Bien le bonjour à tous !
En ce qui concerne le week end plein de littérature que nous commençons tous, je propose un petit quelque chose. J'ai discuté avec une khagne très rapidement hier qui nous a dit que bien que la critique était importante à lire pour avoir des lignes directrices, il fallait aussi et surtout lire, apprendre et analyser des poèmes, ce que nous a aussi dit Catifait. C'est pourquoi je propose qu'on se fasse un peu tous tourner nos colles, surtout ceux qui les ont tapés, quite à juste les lire sans vraiment s'attarder dessus, pour avoir en tête un peu tous les auteurs et leurs lignes directrices.
Du coup je commence, mais ma colle étant écrite à la main et résidant actuellement chez Swan, je vais essayer de me souvenir et de vous donner les lignes directrices, à vous d'en faire autant. Je suis passée sur Aube de Rimbaud, et ma problématique était quelque chose comme : Comment ce poème illustre à la fois la lettre du voyant, le titre du recueil (Illuminations, qui devait s'appeler Colour Plates, soit plus ou moins 'Tâches de couleurs') et la phrase de René Char "Le poème est l'amour réalisé du désir demeuré désir" ?
En gros, le poète court après une déesse qui peut être à la fois vue comme l'Aube fugitive et la Muse poétique.
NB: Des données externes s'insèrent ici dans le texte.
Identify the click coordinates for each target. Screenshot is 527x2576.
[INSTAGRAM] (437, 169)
Il peint à travers ce poème une image fugitive (color plates) faite d'impressions, de sensations procurées par l'aube, temps hors du temps donc temps poétique (cf temps incarné de Proust). Mais il retrace aussi le parcours d'un poète/enfant qui cours après sa Muse/déesse, habité par un désir très fort à la fois sensuel et poétique (la poésie comme vecteur de désir, une poésie 'frissonante' que le poète désire ardemment atteindre : il veut embrasser la Poésie personnifiée et cette 'embrassade' serait l'apogée de son art poétique, la fusion avec l'absolu du poète). C'est donc le parcours du poète à travers sa propre poésie, il parcourt son monde de mot. Mais le matin vient, et l'aube et l'enfant tombent au pied du bois (chute, dans les deux sens du terme). L'aube/déesse/muse a donc fuit avant que le poète puisse vraiment l'avoir saisie : "un désir demeuré désir" de la quête poétique : l'enfant/poète devra attendre encore toute la journée et toute une nuit pour avoir une nouvelle chance d'attraper sa Muse/Aube => le travail pétique doit sans cesse se renouveler, tous les jours, à travers une course poursuite, une quête épuisante, pour que le poète puisse avoir un jour une chance d'atteindre la perfection poétique voulue. La lettre du voyant stipule cette douleur du travail poétique, qui doit passer par des épreuves et par la souffrance pour pouvoir être un jour "voyant". Mais Rimbaud se fait voyant dans ce poème par la retranscription sonore et illuminée de son expérience de l'aube : il la voit et nous la fait voir.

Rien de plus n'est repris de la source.